Linking to an article by Alister Doyle over at Reuters titled Climate Scientists Struggle to Explain Warming Slowdown.

“The climate system is not quite so simple as people thought,” said Bjorn Lomborg, a Danish statistician and author of “The Skeptical Environmentalist” who estimates that moderate warming will be beneficial for crop growth and human health.

Some experts say their trust in climate science has declined because of the many uncertainties.

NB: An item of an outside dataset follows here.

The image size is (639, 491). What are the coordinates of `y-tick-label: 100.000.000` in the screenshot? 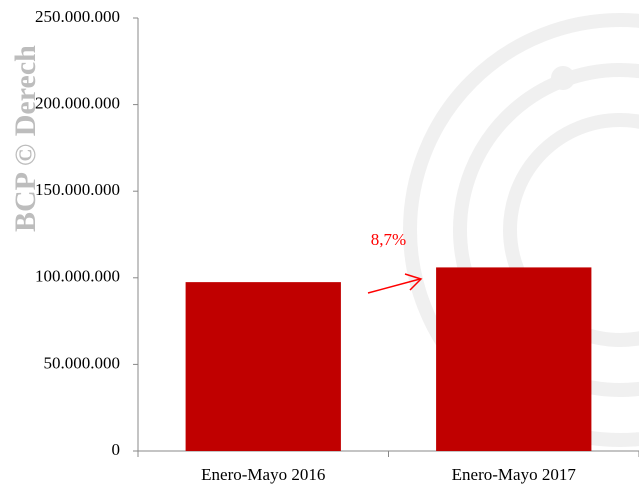 It's located at (78, 276).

The UN’s Intergovernmental Panel on Climate Change (IPCC) had to correct a 2007 report that exaggerated the pace of melt of the Himalayan glaciers and wrongly said they could all vanish by 2035.

Climate scientists who continue to profess “absolutism” in the face of highly variable, stochastic systems, fail to publicly acknowledge our limited understanding of complex climate processes, and fail to present scientific evidence in a credible manner continue to sacrifice not only their own credibility, but the public’s trust in their science.  This is a dangerous and regrettable state of affairs we find ourselves in, particularly if the risks of human-caused climate change are as dire as many climate scientists predict.

Popular risk perception is closely tied to the public’s willingness to accept the views of experts and, in turn, a democracy’s ability to engage in deliberative policymaking, based on consensus, to address such risks.   Although the distortion of science to fit one’s political or world views is certainly nothing new, what’s new is our increasing inability to reach a consensus on solutions to emerging risks whether they be environmental or otherwise.   According to Dan Kahan, an Elizabeth K. Dollard Professor of Law and Professor of Psychology at Yale Law School,

The effective regulation of risk poses a singular challenge to democracy.  The public welfare of democratic societies depends on their capacity to abate all manner of natural and man-made hazards – from environmental catastrophe and economic collapse to domestic terrorism and the outbreak of disease.  But the need to form rational responses to these and other dangers also challenges democratic societies in a more fundamental way: by threatening their commitment to genuinely deliberate policymaking.  Effective risk regulation depends on highly technical forms of scientific information – epidemiological, toxicological, economic, and the like.  Most citizens don’t even have access to such information, much less the inclination and capacity to make sense of it.

Assuming human activity is having some indeterminate causal effect on climate change, we need more scientists who are willing to place professional and academic integrity above personal politics.  Society deserves better.